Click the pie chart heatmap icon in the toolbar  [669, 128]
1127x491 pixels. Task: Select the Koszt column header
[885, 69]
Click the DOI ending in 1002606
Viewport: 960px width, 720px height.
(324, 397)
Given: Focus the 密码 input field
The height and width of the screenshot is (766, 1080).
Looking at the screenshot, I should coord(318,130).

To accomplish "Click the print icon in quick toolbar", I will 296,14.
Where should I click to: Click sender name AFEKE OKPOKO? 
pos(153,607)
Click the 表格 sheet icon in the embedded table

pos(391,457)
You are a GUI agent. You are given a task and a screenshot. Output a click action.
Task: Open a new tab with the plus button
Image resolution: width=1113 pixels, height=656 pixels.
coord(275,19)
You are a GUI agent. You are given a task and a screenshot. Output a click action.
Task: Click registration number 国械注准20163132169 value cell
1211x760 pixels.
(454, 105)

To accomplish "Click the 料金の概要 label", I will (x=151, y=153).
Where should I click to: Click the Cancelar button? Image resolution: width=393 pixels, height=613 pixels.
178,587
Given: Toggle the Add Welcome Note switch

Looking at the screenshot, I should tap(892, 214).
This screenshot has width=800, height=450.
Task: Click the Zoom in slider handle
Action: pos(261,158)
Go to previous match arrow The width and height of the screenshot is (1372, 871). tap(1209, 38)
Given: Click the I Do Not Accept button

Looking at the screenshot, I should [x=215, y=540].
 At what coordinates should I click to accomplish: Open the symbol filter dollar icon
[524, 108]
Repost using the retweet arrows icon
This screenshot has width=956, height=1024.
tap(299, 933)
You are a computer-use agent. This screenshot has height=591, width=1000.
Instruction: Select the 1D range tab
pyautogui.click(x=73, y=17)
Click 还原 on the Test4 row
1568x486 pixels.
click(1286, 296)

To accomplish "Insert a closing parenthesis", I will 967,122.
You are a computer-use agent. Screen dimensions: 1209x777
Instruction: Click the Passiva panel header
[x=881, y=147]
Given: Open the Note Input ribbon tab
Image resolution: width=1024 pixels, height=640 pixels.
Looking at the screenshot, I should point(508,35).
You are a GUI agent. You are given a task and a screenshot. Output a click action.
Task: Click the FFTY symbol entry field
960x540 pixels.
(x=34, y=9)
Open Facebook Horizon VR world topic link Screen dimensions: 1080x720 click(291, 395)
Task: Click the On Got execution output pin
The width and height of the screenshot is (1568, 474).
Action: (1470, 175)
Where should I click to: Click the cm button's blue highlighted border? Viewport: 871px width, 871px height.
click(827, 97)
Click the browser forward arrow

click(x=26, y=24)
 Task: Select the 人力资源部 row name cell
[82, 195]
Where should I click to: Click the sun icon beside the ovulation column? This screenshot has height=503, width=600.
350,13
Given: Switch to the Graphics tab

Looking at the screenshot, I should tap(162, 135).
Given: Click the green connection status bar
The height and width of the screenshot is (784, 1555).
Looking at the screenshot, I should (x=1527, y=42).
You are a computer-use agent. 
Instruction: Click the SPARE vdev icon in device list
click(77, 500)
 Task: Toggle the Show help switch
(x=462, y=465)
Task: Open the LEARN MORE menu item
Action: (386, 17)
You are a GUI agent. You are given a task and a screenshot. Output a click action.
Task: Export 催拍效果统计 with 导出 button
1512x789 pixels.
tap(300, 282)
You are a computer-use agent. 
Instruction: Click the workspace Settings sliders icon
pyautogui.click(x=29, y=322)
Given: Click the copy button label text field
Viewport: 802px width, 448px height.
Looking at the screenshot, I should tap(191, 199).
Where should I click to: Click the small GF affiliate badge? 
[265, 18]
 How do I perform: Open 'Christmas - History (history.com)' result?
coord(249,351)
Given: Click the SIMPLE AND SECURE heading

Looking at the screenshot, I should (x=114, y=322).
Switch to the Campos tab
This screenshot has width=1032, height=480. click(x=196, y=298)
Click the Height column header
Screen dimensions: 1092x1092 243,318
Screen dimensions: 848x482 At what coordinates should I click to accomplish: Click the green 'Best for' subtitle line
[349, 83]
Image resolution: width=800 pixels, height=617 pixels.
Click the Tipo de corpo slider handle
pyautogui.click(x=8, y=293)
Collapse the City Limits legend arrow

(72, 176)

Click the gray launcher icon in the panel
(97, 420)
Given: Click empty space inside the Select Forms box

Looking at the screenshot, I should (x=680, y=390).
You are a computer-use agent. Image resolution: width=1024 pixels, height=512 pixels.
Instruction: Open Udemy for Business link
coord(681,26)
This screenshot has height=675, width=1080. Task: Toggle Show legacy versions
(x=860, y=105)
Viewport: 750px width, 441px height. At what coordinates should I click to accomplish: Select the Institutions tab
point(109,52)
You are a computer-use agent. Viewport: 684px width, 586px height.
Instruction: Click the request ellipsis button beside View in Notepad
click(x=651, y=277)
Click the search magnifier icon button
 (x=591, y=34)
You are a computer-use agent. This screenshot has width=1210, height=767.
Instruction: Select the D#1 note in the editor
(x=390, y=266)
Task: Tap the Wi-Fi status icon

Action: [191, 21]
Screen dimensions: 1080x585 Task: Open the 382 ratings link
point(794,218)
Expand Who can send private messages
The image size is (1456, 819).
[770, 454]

Problem to work on: In this exercise, you retype all of the data exactly as it appears above.

Reply to the exercise:
Click the pie chart heatmap icon in the toolbar  [669, 128]
1127x491 pixels. Task: Select the Koszt column header
[885, 69]
Click the DOI ending in 1002606
Viewport: 960px width, 720px height.
(324, 397)
Given: Focus the 密码 input field
The height and width of the screenshot is (766, 1080).
Looking at the screenshot, I should coord(318,130).

To accomplish "Click the print icon in quick toolbar", I will 296,14.
Where should I click to: Click sender name AFEKE OKPOKO? 
pos(153,607)
Click the 表格 sheet icon in the embedded table

pos(391,457)
You are a GUI agent. You are given a task and a screenshot. Output a click action.
Task: Open a new tab with the plus button
Image resolution: width=1113 pixels, height=656 pixels.
coord(275,19)
You are a GUI agent. You are given a task and a screenshot. Output a click action.
Task: Click registration number 国械注准20163132169 value cell
1211x760 pixels.
(454, 105)

To accomplish "Click the 料金の概要 label", I will (x=151, y=153).
Where should I click to: Click the Cancelar button? Image resolution: width=393 pixels, height=613 pixels.
178,587
Given: Toggle the Add Welcome Note switch

Looking at the screenshot, I should tap(892, 214).
This screenshot has width=800, height=450.
Task: Click the Zoom in slider handle
Action: pos(261,158)
Go to previous match arrow The width and height of the screenshot is (1372, 871). tap(1209, 38)
Given: Click the I Do Not Accept button

Looking at the screenshot, I should [x=215, y=540].
 At what coordinates should I click to accomplish: Open the symbol filter dollar icon
[524, 108]
Repost using the retweet arrows icon
This screenshot has width=956, height=1024.
tap(299, 933)
You are a computer-use agent. This screenshot has height=591, width=1000.
Instruction: Select the 1D range tab
pyautogui.click(x=73, y=17)
Click 还原 on the Test4 row
1568x486 pixels.
click(1286, 296)

To accomplish "Insert a closing parenthesis", I will 967,122.
You are a computer-use agent. Screen dimensions: 1209x777
Instruction: Click the Passiva panel header
[x=881, y=147]
Given: Open the Note Input ribbon tab
Image resolution: width=1024 pixels, height=640 pixels.
Looking at the screenshot, I should point(508,35).
You are a GUI agent. You are given a task and a screenshot. Output a click action.
Task: Click the FFTY symbol entry field
960x540 pixels.
(x=34, y=9)
Open Facebook Horizon VR world topic link Screen dimensions: 1080x720 click(291, 395)
Task: Click the On Got execution output pin
The width and height of the screenshot is (1568, 474).
Action: (1470, 175)
Where should I click to: Click the cm button's blue highlighted border? Viewport: 871px width, 871px height.
click(827, 97)
Click the browser forward arrow

click(x=26, y=24)
 Task: Select the 人力资源部 row name cell
[82, 195]
Where should I click to: Click the sun icon beside the ovulation column? This screenshot has height=503, width=600.
350,13
Given: Switch to the Graphics tab

Looking at the screenshot, I should tap(162, 135).
Given: Click the green connection status bar
The height and width of the screenshot is (784, 1555).
Looking at the screenshot, I should (x=1527, y=42).
You are a computer-use agent. 
Instruction: Click the SPARE vdev icon in device list
click(77, 500)
 Task: Toggle the Show help switch
(x=462, y=465)
Task: Open the LEARN MORE menu item
Action: (386, 17)
You are a GUI agent. You are given a task and a screenshot. Output a click action.
Task: Export 催拍效果统计 with 导出 button
1512x789 pixels.
tap(300, 282)
You are a computer-use agent. 
Instruction: Click the workspace Settings sliders icon
pyautogui.click(x=29, y=322)
Given: Click the copy button label text field
Viewport: 802px width, 448px height.
Looking at the screenshot, I should tap(191, 199).
Where should I click to: Click the small GF affiliate badge? 
[265, 18]
 How do I perform: Open 'Christmas - History (history.com)' result?
coord(249,351)
Given: Click the SIMPLE AND SECURE heading

Looking at the screenshot, I should (x=114, y=322).
Switch to the Campos tab
This screenshot has width=1032, height=480. click(x=196, y=298)
Click the Height column header
Screen dimensions: 1092x1092 243,318
Screen dimensions: 848x482 At what coordinates should I click to accomplish: Click the green 'Best for' subtitle line
[349, 83]
Image resolution: width=800 pixels, height=617 pixels.
Click the Tipo de corpo slider handle
pyautogui.click(x=8, y=293)
Collapse the City Limits legend arrow

(72, 176)

Click the gray launcher icon in the panel
(97, 420)
Given: Click empty space inside the Select Forms box

Looking at the screenshot, I should (x=680, y=390).
You are a computer-use agent. Image resolution: width=1024 pixels, height=512 pixels.
Instruction: Open Udemy for Business link
coord(681,26)
This screenshot has height=675, width=1080. Task: Toggle Show legacy versions
(x=860, y=105)
Viewport: 750px width, 441px height. At what coordinates should I click to accomplish: Select the Institutions tab
point(109,52)
You are a computer-use agent. Viewport: 684px width, 586px height.
Instruction: Click the request ellipsis button beside View in Notepad
click(x=651, y=277)
Click the search magnifier icon button
 (x=591, y=34)
You are a computer-use agent. This screenshot has width=1210, height=767.
Instruction: Select the D#1 note in the editor
(x=390, y=266)
Task: Tap the Wi-Fi status icon

Action: [191, 21]
Screen dimensions: 1080x585 Task: Open the 382 ratings link
point(794,218)
Expand Who can send private messages
The image size is (1456, 819).
[770, 454]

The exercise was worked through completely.